## The problem
Output the line containing "Task: Click the sidebar" and each line after it through the end of the data, exactly as written, with pictures left out.

┌─ Material for this task

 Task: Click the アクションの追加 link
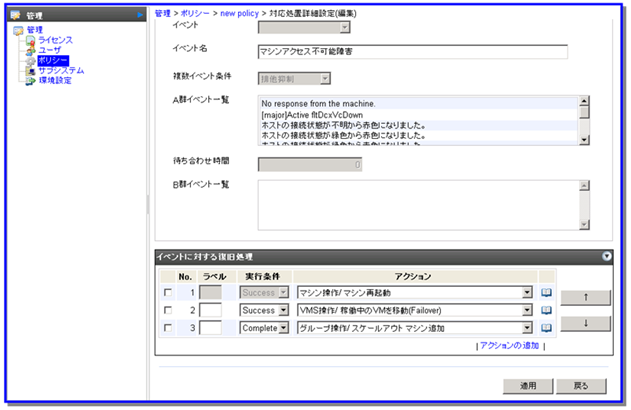coord(510,345)
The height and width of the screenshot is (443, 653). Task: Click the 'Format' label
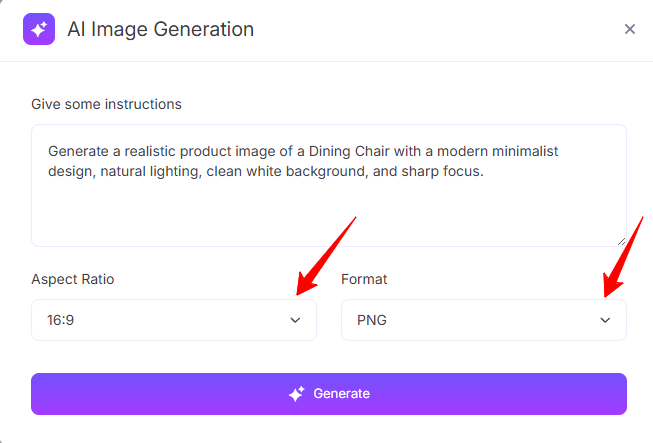tap(364, 279)
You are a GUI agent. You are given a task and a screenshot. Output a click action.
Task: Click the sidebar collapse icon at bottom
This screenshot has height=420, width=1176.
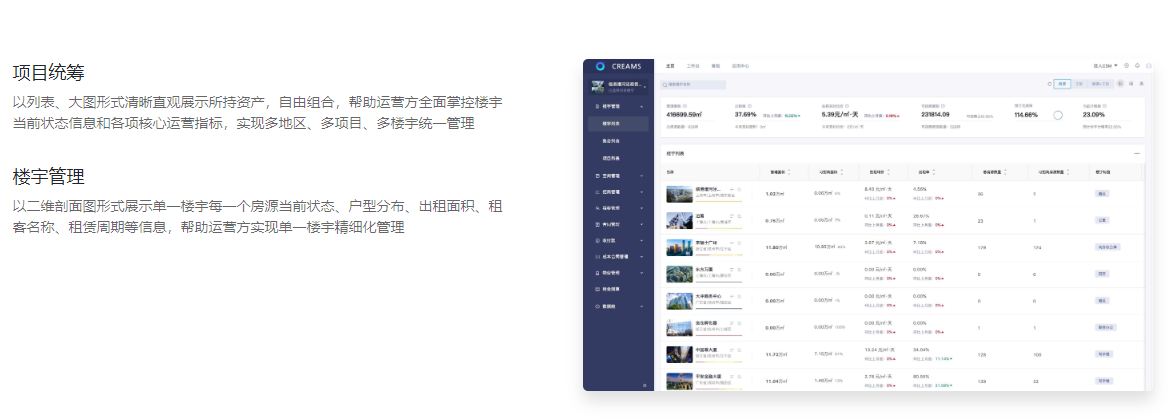pyautogui.click(x=644, y=385)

└─

## Answer to this problem
Task: Click the sidebar collapse icon at bottom
This screenshot has height=420, width=1176.
pyautogui.click(x=644, y=385)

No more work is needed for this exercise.